In the records below, find the line with "The height and width of the screenshot is (819, 1456)." and the line with "You are a computer-use agent. The". Print both exactly, along with every line between them, and no other line.
═════ EXERCISE INPUTS ═════
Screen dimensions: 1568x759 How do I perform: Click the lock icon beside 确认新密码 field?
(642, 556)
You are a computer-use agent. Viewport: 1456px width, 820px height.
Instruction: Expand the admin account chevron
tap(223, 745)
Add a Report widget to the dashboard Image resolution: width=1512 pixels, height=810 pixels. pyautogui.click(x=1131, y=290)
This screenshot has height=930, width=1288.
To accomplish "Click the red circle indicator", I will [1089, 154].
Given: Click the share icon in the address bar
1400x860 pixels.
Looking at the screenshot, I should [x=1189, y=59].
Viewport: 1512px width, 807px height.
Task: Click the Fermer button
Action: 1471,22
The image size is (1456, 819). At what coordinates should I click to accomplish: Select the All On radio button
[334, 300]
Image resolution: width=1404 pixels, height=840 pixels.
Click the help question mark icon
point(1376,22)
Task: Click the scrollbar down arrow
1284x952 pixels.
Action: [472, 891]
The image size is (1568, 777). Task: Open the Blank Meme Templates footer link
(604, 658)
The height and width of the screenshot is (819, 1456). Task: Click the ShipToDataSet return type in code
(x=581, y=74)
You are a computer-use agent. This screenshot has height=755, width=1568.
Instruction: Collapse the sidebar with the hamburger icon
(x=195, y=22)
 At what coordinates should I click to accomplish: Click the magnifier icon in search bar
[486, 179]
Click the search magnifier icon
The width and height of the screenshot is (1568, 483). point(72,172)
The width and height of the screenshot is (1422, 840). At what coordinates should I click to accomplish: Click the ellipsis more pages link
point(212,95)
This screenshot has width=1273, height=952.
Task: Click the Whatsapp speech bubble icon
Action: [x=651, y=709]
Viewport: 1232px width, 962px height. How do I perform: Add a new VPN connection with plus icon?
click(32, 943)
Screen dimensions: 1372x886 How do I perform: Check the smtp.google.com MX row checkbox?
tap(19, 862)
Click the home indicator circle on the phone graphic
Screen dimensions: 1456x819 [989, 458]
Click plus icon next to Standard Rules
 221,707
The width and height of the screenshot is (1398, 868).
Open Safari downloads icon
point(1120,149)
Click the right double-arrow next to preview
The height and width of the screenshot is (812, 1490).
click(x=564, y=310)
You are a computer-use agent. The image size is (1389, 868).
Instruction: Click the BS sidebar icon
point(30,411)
═════
_EXERCISE ANSWER_
The height and width of the screenshot is (819, 1456). Task: Click the ShipToDataSet return type in code
(x=581, y=74)
You are a computer-use agent. This screenshot has height=755, width=1568.
Instruction: Collapse the sidebar with the hamburger icon
(x=195, y=22)
 At what coordinates should I click to accomplish: Click the magnifier icon in search bar
[486, 179]
Click the search magnifier icon
The width and height of the screenshot is (1568, 483). point(72,172)
The width and height of the screenshot is (1422, 840). At what coordinates should I click to accomplish: Click the ellipsis more pages link
point(212,95)
This screenshot has width=1273, height=952.
Task: Click the Whatsapp speech bubble icon
Action: [x=651, y=709]
Viewport: 1232px width, 962px height. How do I perform: Add a new VPN connection with plus icon?
click(32, 943)
Screen dimensions: 1372x886 How do I perform: Check the smtp.google.com MX row checkbox?
tap(19, 862)
Click the home indicator circle on the phone graphic
Screen dimensions: 1456x819 [989, 458]
Click plus icon next to Standard Rules
 221,707
The width and height of the screenshot is (1398, 868).
Open Safari downloads icon
point(1120,149)
Click the right double-arrow next to preview
The height and width of the screenshot is (812, 1490).
click(x=564, y=310)
You are a computer-use agent. The image size is (1389, 868).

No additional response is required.